An international symposium on endocrine disrupters in Yokohama last month revealed a growing consensus that some of these chemicals can produce toxic effects at surprisingly low doses. But the meeting, the third in an annual series sponsored by the Japanese government's Environment Agency, found that the mechanisms underlying such effects are still poorly understood.

Endocrine disrupters are chemicals that affect human or animal health by interfering with normal hormonal processes. They are mediated by hormone receptors, and so could produce toxic effects at very low doses. Adherents to this hypothesis argue that applying standard risk assessments for toxic chemicals, which were developed mainly for carcinogens, does not adequately gauge the risk that endocrine disrupters pose to public health.
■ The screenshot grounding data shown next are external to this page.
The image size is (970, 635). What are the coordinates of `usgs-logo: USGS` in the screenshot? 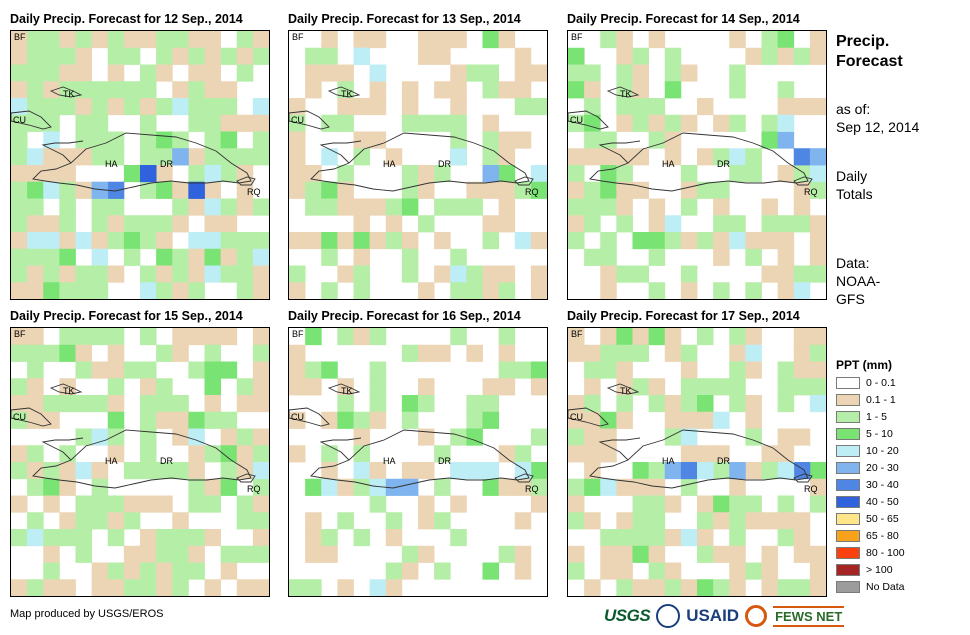 It's located at (628, 616).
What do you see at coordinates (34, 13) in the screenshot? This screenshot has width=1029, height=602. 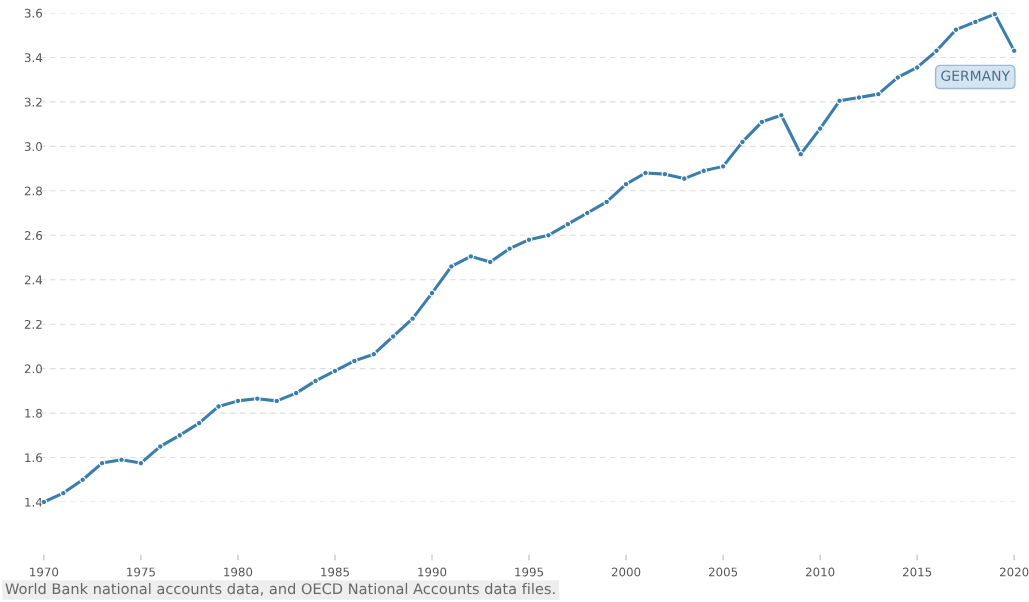 I see `y-tick-label: 3.6` at bounding box center [34, 13].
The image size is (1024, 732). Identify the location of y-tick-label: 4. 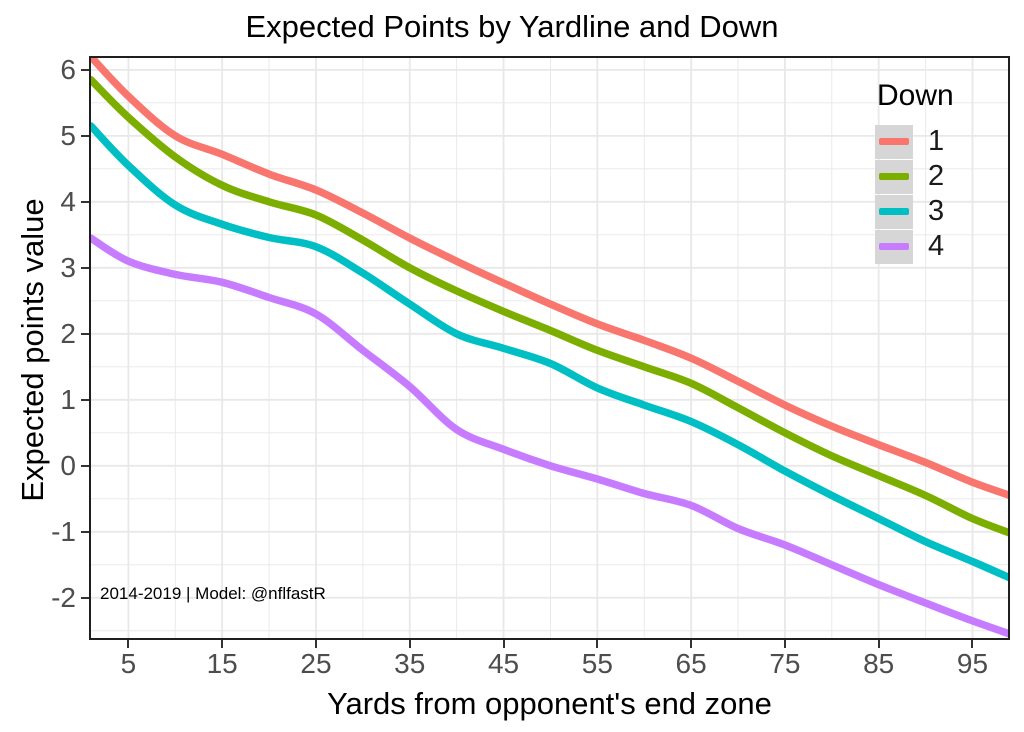
(68, 201).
“The discussion at the first of these conferences was about whether 'low-dose effects' exist at all,” says Hirozo Ueda, a director in the environmental health and safety division at the Japanese Environment Agency. “But now we are talking about which chemicals are associated with low-dose effects and which are not.”

Researchers diverge sharply on the question of whether there is a threshold dose below which the chemicals can be regarded as safe. “There is no consensus yet that thresholds do not exist,” says Robert Kavlock, director of the reproductive toxicology division of the National Health and Environmental Effects Research Laboratory at the US Environmental Protection Agency.

Results from animal studies on suspect compounds, such as bisphenol A, a chemical widely used in the manufacture of plastics and glues, are inconclusive. “I am particularly perplexed by the data for bisphenol A, where some labs see it as a relatively potent oestrogen, and others fail to see much activity. This enigma needs to be understood at the mechanistic level,” Kavlock says.

Pointing to data indicating that there is large genetic variability in the response to endocrine-disrupting chemicals, some scientists now argue that research in toxicogenetics, and novel tools such as gene-expression profiling and proteomics, may hold the key to understanding the effects of these chemicals in animals and humans.

“The evidence is that there can be as much as a 1,000-fold, or greater, range of responses to these chemicals in different strains of mice. The regulatory default assumption of a ten-fold correction or safety factor for genetic variability is completely out of touch with the data,” says Frederick vom Saal, a professor of biology at the University of Missouri-Columbia.

“Toxicogenetics clearly has the potential to make a difference to how toxicology is conducted,” says Kavlock. But he points out that there are still problems with the approach. “It remains to be shown that these new technologies can indeed provide tools for understanding the modes of action of endocrine-disrupting chemicals, and whether they can be used to monitor exposure signals in populations,” he says.

Government regulation of endocrine disrupters is still years away. The US Environmental Protection Agency is undertaking a programme to validate test methods for the chemicals that will take several years to complete. No regulation can be implemented until then. And officials in Japan say that regulation there is at least ten years off.